While the fight continues to make sure Congress does not weaken, delay or stop improved nutritional guidelines for school nutrition, many schools across the country already have a head start when it comes to implementing Smart Snacks Standards.
New research from our friends at Bridging the Gap finds that 16 states have laws that fully meet at least one provision of the U.S. Department of Agriculture’s updated standards for snacks and drinks served in schools. Meanwhile, 10 more states have laws that partially meet one or more of the provisions.
Published in the research journal Childhood Obesity, the study is the first to examine how existing state laws align with the USDA standards, which are scheduled to go into effect on July 1.
“It’s encouraging to see that some states already have laws in place that will make it easier for them to comply with USDA’s updated standards,” said lead author Jamie Chriqui, PhD, MHS, an investigator at Bridging the Gap. “Many states and school districts where policy efforts have preceded, or even exceeded, USDA’s requirements have successfully transformed their schools to offer healthier snacks and drinks — we can, and should, learn from these leaders.”
States are making greater headway when it comes to beverage standards, as 14 already have laws that fully meet at least one of the USDA’s Smart Snacks requirements. Nine states, meanwhile, meet at least one food standard.
It isn’t suprising that no state law fully complied with the upcoming federal standards, Chirqui said. State and district policies vary widely, and as a result, many schools have sold junk foods and sugary drinks. That impacts kids’ health — one report by the organization Mission: Readiness found that students in the U.S. consume almost 400 billion calories from high-calorie, low-nutrient foods sold in schools every year.

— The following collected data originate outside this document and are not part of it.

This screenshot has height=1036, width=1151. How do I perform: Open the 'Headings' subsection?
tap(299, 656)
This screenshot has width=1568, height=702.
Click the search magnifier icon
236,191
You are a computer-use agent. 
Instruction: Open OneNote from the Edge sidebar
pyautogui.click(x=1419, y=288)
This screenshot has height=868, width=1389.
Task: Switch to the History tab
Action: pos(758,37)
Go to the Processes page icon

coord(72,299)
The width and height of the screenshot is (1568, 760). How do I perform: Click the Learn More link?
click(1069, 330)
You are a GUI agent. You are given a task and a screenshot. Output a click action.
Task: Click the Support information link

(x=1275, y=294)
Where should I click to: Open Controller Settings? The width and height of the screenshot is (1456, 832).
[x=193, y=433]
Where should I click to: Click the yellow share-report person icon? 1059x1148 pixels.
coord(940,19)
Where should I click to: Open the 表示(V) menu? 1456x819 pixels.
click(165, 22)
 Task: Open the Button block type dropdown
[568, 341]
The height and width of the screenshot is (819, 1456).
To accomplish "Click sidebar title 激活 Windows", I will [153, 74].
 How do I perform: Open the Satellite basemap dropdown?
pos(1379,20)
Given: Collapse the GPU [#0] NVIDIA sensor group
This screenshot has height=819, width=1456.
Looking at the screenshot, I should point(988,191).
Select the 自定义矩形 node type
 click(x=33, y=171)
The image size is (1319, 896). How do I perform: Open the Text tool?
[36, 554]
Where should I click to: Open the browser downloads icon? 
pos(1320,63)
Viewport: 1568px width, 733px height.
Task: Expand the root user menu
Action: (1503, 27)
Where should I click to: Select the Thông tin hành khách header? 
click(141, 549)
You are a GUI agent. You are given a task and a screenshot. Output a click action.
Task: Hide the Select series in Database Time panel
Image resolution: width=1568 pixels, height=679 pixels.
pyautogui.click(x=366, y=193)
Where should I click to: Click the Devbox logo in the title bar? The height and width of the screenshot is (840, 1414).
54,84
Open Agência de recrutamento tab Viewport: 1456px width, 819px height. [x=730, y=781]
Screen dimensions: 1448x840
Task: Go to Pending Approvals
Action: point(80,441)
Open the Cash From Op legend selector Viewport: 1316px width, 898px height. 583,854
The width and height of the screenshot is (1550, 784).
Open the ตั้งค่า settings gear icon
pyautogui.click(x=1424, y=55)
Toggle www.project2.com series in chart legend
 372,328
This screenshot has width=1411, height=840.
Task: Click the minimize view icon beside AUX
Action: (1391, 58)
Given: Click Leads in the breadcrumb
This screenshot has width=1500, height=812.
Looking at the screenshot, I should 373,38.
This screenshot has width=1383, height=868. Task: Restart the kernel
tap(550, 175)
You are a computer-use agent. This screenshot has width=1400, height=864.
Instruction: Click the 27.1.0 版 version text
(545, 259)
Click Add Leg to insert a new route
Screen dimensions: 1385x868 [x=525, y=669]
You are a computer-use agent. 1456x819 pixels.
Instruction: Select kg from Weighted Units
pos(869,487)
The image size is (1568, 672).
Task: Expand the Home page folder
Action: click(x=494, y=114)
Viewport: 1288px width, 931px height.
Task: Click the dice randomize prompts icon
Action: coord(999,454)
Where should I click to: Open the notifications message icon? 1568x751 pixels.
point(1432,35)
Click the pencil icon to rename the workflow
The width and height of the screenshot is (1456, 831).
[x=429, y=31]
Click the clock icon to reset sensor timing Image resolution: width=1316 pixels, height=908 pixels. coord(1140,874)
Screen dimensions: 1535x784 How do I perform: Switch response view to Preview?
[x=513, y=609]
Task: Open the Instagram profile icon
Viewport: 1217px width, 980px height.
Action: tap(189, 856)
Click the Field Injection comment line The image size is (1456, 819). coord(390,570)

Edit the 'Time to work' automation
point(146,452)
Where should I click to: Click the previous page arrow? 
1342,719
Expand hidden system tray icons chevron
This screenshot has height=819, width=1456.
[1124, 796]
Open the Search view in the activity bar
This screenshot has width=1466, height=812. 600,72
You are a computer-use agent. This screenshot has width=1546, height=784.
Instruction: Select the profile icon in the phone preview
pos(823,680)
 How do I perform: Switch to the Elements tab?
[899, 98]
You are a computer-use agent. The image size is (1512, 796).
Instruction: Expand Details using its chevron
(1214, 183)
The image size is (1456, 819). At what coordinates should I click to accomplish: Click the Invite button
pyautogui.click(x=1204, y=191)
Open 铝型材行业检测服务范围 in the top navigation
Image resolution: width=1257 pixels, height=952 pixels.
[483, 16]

“Our nation’s schools have a powerful influence on kids’ diets and their health. We need to ensure that all kids—regardless of race, socioeconomic status, or which state they live in—have the opportunity to choose nutritious snacks and drinks throughout the day,” said John Lumpkin, MD, senior vice president at the Robert Wood Johnson Foundation, which funded the study “Some states and districts have farther to go, and it’s going to take collaboration between industry and schools to help close the gap, but the ultimate goal is too important to ignore. We’re working to build a Culture of Health that supports all children maintaining a healthy weight.”